Freelance workers have been “ignored” by the financial services industry because they typically own few assets and have complex financial-planning and tax-planning needs, says Henry-Moreland, 34, founder of Freelance Financial Planning in Omaha.
Despite independent contractors’ challenges of unstable cash flow and lack of employee benefits, the CFP’s mission is to guide these workers and business owners to a secure financial future.
He serves a blend of clients who see freelancing either as temporary work between staff jobs or an ongoing lifestyle choice.
After freelancing for five years as a professional opera singer, he saw his dream job failing to live up to its billing and in 2012 moved to a more income-predictable arena: financial services.

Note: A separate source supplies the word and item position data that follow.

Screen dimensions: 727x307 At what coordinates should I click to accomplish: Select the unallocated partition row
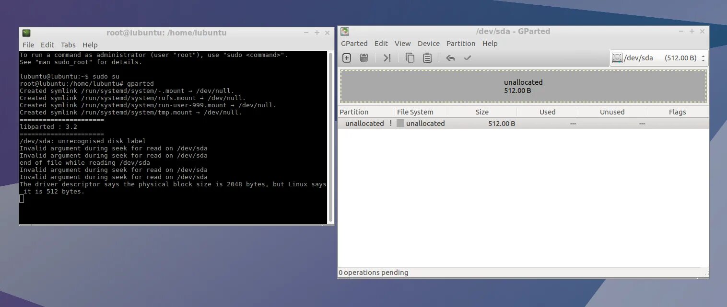[480, 123]
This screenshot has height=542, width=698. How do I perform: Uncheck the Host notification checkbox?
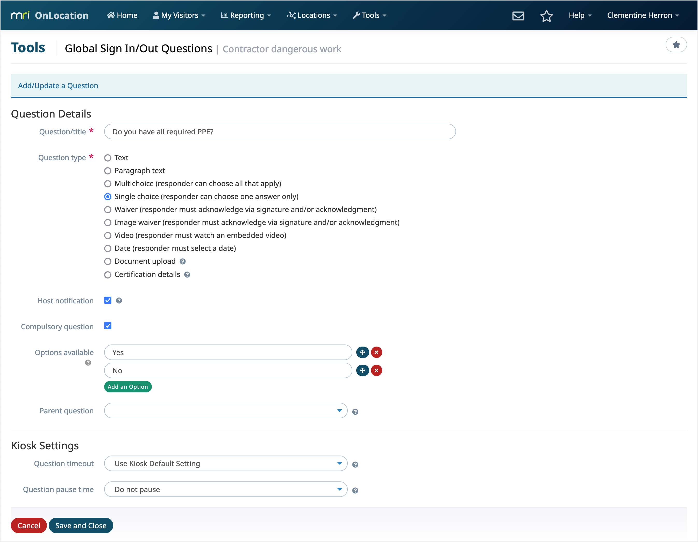pos(108,300)
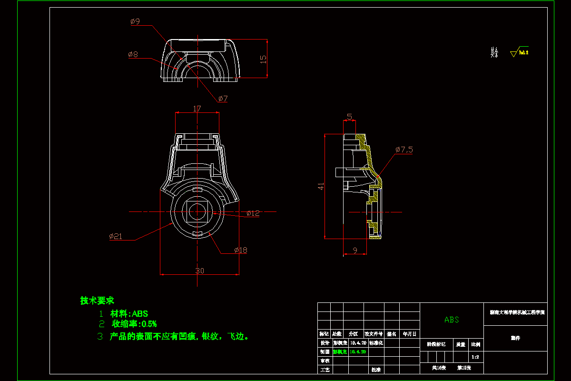Click the 材料:ABS requirement line
Screen dimensions: 571x381
click(129, 313)
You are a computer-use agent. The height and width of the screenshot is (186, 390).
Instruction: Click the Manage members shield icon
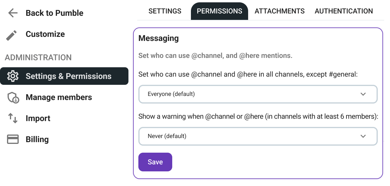13,97
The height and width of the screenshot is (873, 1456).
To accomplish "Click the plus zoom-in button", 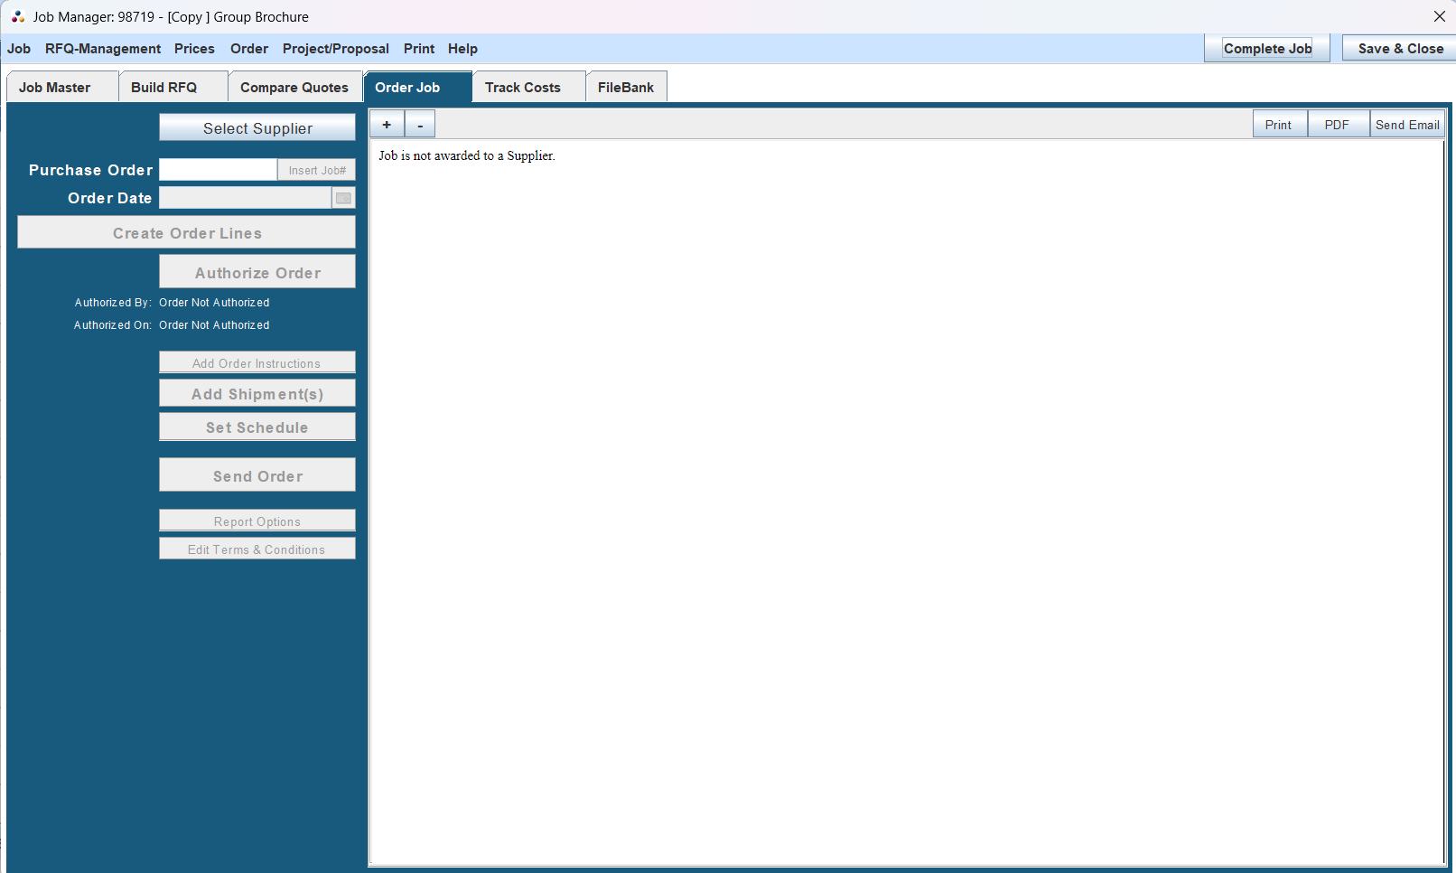I will (x=387, y=125).
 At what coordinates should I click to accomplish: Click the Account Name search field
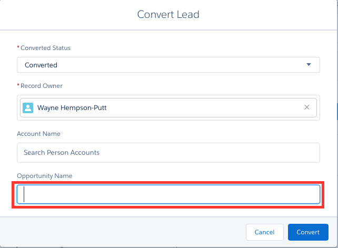point(168,153)
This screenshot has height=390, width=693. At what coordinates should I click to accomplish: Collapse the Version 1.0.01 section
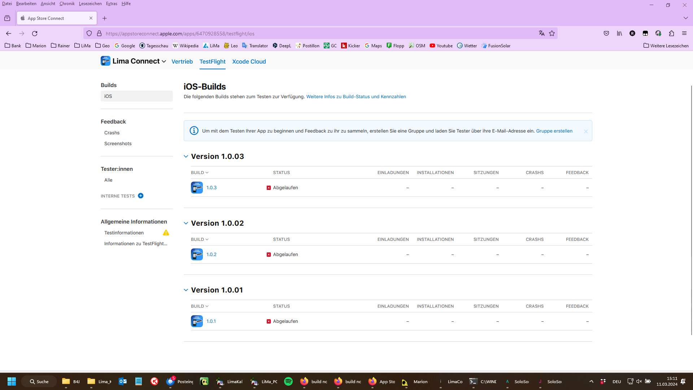click(x=186, y=290)
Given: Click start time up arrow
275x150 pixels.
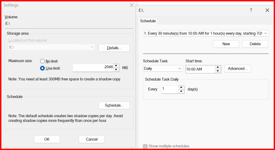Looking at the screenshot, I should [218, 67].
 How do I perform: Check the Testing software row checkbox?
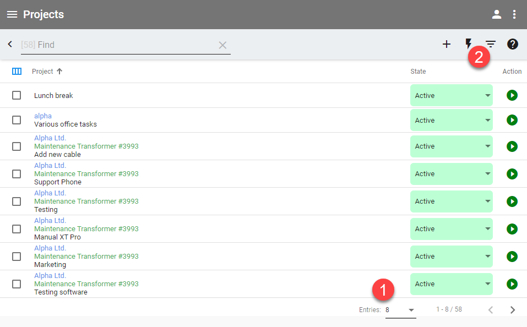(x=17, y=284)
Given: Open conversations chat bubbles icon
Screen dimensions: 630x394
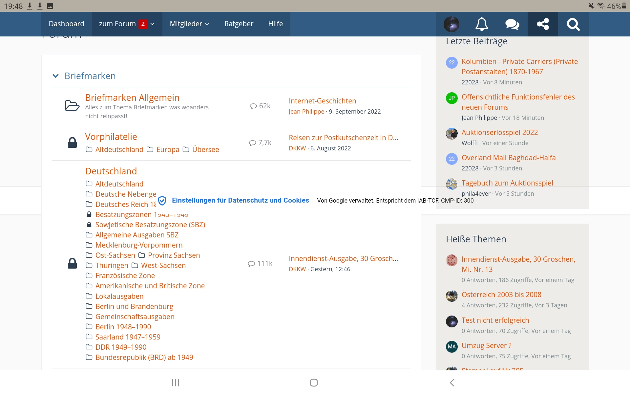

Five years later he went solo, joining XY Planning Network, after stints at investment advisors NEPC and Modera Wealth Management, both in Boston. He offers a choice of four pricing options and meets virtually with 75% of clients.
From the small town of Northfield, Minnesota, Henry-Moreland does not hesitate to use his former career as a conversation starter to show his understanding of freelance workers’ issues, needs and goals.
Last year, the CFP realized one of his own longtime goals: Appearing as a contestant on the “Jeopardy” game show. Getting there took six years of online tests and an in-person mock game.
“I wish I could have won and made it last a little longer,” he says, “but it was quite an adventure.”
THINKADVISOR: Being on “Jeopardy” must have been exciting, right?
BEN HENRY-MORELAND: It was an incredible thing to do, a lifelong dream. One of the questions was in my wheelhouse. It was about the Consumer Financial Protection Bureau. I was really glad I got it right. It would have looked bad if I didn’t get that one!
Has your career singing opera helped you as a financial planner?
Financial planning is a great second or third or 10th career — as long as it’s not your first because you need to have some other life experience to have clients listen to you, accept your advice and follow through. They don’t teach that human connection side in school. But it’s what people really value — making this complicated financial system manageable.
Why did you become a financial planner?
One of the reasons was that trying to make a living from singing made me not really enjoy singing anymore. I had no [formal] financial education, but when I got out into the world, I realized there was more to surviving than just being a good singer, and I became interested in finance. So when I decided to move on from my singing career, this was the natural choice.
How do you market your practice?
Freelancers have been ignored by the traditional financial industry. They don’t have a lot of assets to invest, and they have more complex financial-planning needs than the average person. So a lot of my marketing has been trying to put myself in front of that audience with my blog, writing guest posts [etc.], to tell them that now there’s someone who cares about them and their needs.
What are freelance workers’ unique planning issues?
The main thing freelancers struggle with is inconsistent income. So one of the big things I do is keeping clients on track with their savings goals, and paying their bills and taxes.
Are independent contractors’ taxes a complicated affair?
The tax part is a big thing. They’re responsible for knowing how much they owe and for paying [estimated taxes] four times a year. Some wait to pay the whole year’s taxes [in April]. Then they also have to pay a penalty for not [paying] estimated taxes. If you do that every year, it snowballs. And then [the IRS] start[s] adding interest and more penalties for late payment. All that really adds up.